Magazine

Toezicht op toezicht

De Wet Toezicht Accountantsorganisaties is bijna een feit. En daarmee het externe toezicht, het vergunningenstelsel en andere vernieuwingen. Een overzicht van de voorgestelde veranderingen. Plus de reacties van betrokkenen en politiek. Zie ook pagina 50.

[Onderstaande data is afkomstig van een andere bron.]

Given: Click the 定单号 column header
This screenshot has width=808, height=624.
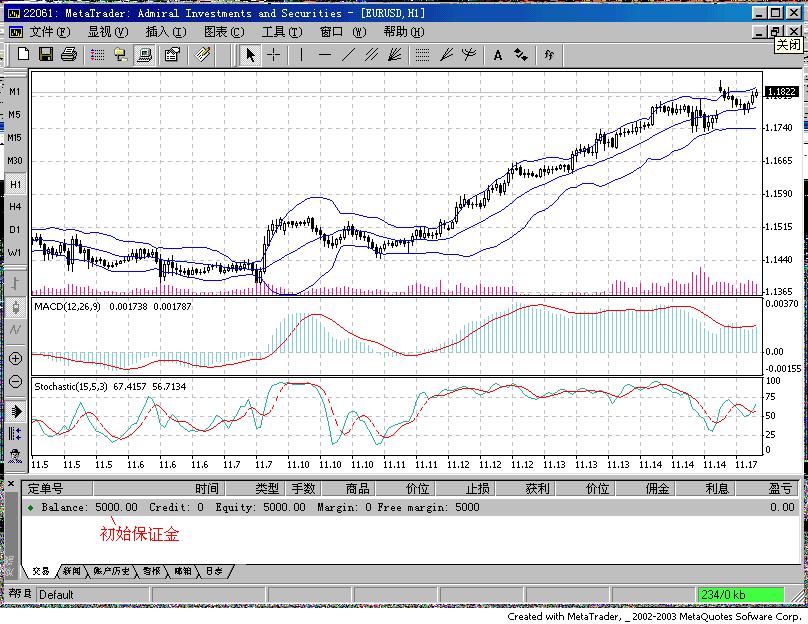Looking at the screenshot, I should pos(46,489).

Dit artikel is verschenen in de Accountant nr. 2, 2004

Bekijk alle artikelen uit dit nummer

» Download dit artikel in pdf

Gemengde reacties op wetsvoorstel WTA

De Wet Toezicht Accountantsorganisaties richt zich vooral op de wettelijke controles en het verstrekken van accountantsverklaringen door ‘externe accountants’ (interne en overheidsaccountants vallen niet onder de WTA). Veel bepalingen en voorschriften moeten nog worden uitgewerkt in nadere regelingen. Het wetsvoorstel bevat ook bepalingen die gelden voor andere werkzaamheden dan de wettelijke controle. Voor deze werkzaamheden kunnen NIVRA en NOvAA verordeningen en nadere voorschriften vaststellen.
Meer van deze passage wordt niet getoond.